Exercise objective: Given the records below, pull every line with the word "computer" into the answer.

Records to process:
┄┄┄┄┄┄┄┄┄┄
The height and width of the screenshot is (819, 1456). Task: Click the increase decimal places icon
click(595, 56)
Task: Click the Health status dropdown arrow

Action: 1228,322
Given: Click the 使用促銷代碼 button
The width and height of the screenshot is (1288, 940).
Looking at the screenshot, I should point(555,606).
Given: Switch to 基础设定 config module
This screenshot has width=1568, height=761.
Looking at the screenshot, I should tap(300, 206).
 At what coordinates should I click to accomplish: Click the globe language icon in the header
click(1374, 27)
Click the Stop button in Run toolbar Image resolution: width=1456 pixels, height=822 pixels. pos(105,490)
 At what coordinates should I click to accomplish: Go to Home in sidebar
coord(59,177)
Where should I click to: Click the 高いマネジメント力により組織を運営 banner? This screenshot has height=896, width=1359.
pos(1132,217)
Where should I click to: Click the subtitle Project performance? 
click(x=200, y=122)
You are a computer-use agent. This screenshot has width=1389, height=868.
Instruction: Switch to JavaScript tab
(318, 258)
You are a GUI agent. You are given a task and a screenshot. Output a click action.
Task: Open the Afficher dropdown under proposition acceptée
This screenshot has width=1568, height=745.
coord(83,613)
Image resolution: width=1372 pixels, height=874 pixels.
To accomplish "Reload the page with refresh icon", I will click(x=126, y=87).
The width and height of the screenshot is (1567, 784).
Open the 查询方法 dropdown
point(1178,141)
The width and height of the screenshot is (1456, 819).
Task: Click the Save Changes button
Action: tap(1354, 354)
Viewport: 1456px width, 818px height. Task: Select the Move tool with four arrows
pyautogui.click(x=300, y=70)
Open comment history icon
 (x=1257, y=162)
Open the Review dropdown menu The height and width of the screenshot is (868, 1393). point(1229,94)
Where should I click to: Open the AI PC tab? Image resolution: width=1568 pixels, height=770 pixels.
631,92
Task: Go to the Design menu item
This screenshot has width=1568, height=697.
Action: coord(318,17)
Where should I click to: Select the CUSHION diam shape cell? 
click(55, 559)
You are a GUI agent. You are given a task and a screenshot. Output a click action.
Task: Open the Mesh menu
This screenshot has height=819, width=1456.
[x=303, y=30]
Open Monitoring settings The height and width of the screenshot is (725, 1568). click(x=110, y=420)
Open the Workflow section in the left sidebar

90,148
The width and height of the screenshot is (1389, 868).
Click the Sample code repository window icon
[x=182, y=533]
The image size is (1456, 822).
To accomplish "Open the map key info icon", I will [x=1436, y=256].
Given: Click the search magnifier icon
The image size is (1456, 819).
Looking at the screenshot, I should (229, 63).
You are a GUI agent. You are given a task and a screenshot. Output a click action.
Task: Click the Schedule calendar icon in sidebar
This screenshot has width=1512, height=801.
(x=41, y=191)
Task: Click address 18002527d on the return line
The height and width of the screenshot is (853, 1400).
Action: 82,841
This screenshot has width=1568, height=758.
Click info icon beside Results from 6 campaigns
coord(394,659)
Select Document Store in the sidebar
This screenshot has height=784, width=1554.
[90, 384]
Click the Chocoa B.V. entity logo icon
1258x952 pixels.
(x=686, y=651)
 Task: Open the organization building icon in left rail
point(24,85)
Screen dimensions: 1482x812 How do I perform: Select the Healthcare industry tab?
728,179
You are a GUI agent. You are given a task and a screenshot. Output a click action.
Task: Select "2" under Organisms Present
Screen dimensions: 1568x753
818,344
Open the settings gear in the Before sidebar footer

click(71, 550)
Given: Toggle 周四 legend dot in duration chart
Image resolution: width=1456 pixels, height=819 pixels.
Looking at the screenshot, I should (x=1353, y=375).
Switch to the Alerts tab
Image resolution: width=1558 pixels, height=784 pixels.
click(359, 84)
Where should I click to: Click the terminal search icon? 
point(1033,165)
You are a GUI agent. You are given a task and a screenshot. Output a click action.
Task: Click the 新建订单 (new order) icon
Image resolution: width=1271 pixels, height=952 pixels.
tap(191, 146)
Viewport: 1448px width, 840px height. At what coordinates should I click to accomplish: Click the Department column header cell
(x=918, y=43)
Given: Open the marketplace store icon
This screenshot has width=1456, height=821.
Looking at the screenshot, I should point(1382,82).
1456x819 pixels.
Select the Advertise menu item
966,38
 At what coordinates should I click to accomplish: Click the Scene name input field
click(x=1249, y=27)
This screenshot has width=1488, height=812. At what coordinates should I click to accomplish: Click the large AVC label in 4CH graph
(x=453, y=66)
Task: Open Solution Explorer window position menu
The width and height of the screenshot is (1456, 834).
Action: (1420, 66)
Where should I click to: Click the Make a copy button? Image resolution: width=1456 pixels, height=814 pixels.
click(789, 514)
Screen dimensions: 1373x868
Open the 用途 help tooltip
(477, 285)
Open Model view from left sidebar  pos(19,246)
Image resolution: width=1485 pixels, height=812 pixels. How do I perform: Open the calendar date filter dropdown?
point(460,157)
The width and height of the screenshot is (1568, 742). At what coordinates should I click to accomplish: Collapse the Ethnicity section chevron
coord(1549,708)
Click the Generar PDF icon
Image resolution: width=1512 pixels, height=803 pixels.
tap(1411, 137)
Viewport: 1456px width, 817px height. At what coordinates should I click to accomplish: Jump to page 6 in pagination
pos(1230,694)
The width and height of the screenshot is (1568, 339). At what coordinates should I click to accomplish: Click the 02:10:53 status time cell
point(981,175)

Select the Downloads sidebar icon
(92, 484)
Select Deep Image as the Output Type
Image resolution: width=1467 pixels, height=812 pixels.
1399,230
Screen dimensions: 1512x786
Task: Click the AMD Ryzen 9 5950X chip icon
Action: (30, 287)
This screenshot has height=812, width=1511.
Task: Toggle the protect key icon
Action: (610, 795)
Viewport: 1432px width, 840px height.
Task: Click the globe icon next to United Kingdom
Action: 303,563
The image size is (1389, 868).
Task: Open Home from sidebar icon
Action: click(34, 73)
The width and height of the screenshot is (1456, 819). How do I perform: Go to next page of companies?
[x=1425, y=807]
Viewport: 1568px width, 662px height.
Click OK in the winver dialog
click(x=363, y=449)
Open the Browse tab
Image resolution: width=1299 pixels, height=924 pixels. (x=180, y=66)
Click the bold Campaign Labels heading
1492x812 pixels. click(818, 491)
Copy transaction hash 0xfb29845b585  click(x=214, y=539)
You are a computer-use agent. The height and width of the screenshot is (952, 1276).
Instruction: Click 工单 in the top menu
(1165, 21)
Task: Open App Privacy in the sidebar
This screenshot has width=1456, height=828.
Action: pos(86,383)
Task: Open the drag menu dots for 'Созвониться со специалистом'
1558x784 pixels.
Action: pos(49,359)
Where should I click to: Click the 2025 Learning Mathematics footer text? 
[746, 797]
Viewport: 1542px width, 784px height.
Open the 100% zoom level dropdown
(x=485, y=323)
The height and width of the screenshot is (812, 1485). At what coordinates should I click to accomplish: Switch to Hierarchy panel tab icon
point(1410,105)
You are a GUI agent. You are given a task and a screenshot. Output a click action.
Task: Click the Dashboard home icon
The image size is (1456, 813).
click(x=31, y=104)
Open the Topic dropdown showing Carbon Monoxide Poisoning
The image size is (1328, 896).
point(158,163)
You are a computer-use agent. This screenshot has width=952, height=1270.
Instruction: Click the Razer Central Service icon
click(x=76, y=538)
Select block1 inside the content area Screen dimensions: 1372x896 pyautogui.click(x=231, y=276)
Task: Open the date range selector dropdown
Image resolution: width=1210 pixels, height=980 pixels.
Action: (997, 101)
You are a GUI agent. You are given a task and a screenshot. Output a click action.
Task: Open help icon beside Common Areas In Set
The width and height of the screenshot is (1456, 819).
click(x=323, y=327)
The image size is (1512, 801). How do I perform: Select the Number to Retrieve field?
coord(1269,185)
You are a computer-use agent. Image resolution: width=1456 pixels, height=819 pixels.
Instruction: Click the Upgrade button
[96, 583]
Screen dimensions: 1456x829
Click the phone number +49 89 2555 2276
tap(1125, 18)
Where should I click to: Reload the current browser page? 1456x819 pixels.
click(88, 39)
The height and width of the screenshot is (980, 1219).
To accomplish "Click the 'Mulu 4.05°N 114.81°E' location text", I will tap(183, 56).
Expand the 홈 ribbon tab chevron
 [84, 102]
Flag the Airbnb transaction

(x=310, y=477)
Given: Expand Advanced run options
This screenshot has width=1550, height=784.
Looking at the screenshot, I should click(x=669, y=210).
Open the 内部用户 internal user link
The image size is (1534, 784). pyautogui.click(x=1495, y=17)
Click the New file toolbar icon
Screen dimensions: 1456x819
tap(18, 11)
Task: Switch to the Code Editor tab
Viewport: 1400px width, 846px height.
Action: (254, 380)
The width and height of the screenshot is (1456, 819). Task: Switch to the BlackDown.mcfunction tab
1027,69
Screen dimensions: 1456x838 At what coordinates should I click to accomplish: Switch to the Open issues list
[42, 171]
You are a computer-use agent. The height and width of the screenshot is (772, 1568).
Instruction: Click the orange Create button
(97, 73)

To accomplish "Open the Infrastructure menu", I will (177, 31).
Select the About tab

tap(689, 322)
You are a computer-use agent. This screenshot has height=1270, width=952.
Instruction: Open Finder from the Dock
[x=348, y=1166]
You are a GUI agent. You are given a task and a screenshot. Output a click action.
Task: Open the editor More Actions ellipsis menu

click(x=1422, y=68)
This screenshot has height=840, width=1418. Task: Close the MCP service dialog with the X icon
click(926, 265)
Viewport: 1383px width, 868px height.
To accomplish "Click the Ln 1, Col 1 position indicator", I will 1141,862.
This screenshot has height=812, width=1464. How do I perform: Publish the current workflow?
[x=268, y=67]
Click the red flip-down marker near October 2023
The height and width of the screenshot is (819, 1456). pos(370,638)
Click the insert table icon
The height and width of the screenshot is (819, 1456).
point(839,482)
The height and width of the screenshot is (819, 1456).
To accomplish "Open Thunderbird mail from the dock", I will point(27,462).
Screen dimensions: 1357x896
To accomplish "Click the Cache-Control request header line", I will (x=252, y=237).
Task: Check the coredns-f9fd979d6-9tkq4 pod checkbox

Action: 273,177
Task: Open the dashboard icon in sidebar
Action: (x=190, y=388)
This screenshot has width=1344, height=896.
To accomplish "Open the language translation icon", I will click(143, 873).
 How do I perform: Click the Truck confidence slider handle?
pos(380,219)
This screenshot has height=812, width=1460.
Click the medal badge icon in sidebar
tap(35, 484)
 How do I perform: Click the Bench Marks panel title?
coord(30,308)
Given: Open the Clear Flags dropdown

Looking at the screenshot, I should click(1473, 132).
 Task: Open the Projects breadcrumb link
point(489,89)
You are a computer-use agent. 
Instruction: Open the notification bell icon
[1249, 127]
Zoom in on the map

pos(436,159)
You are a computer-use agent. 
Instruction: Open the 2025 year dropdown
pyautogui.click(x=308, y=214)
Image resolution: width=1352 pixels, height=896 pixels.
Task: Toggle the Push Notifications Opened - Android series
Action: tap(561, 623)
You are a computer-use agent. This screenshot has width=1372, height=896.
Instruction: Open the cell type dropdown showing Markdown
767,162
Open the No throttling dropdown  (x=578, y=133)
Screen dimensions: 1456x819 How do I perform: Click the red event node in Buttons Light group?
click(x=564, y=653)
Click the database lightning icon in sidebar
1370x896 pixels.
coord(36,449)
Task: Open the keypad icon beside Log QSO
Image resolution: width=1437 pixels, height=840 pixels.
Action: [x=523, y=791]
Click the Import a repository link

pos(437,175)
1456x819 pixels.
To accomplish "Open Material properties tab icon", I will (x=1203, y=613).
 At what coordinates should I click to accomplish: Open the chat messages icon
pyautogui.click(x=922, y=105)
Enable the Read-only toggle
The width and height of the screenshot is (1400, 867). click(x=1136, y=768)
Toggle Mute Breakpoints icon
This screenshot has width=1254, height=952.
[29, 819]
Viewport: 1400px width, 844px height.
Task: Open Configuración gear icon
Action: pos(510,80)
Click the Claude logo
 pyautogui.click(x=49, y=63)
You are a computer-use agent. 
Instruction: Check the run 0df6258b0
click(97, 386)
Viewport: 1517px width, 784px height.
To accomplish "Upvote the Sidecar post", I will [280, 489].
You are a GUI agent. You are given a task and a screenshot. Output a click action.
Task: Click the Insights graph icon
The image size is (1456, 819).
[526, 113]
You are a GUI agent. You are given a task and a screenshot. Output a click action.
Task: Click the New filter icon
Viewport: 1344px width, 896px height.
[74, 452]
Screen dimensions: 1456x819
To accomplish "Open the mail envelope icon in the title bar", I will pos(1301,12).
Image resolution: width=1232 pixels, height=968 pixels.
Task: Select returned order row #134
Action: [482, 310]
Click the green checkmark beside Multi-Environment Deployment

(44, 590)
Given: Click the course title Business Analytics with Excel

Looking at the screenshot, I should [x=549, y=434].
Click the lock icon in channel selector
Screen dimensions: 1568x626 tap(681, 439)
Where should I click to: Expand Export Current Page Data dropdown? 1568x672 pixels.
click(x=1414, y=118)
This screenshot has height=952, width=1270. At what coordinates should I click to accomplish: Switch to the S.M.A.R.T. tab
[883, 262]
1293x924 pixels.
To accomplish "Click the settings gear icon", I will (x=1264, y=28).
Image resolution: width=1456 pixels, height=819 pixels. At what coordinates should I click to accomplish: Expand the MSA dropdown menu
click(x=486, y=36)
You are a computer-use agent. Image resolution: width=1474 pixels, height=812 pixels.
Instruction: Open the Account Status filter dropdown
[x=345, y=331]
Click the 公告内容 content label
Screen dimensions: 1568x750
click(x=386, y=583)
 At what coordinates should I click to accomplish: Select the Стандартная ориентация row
┄┄┄┄┄┄┄┄┄┄
Response area:
You are a computer-use agent. This screenshot has width=1389, height=868.
You are a computer-use agent. The height and width of the screenshot is (952, 1276).
You are a computer-use agent. This screenshot has width=952, height=1270.
You are a computer-use agent. Image resolution: width=1456 pixels, height=819 pixels.
You are a computer-use agent. The height and width of the screenshot is (772, 1568).
You are a computer-use agent. This screenshot has height=1270, width=952.
You are a computer-use agent. 
You are a computer-use agent. 
You are a computer-use agent. This screenshot has width=1372, height=896.
You are a computer-use agent. 
You are a computer-use agent. Image resolution: width=1474 pixels, height=812 pixels.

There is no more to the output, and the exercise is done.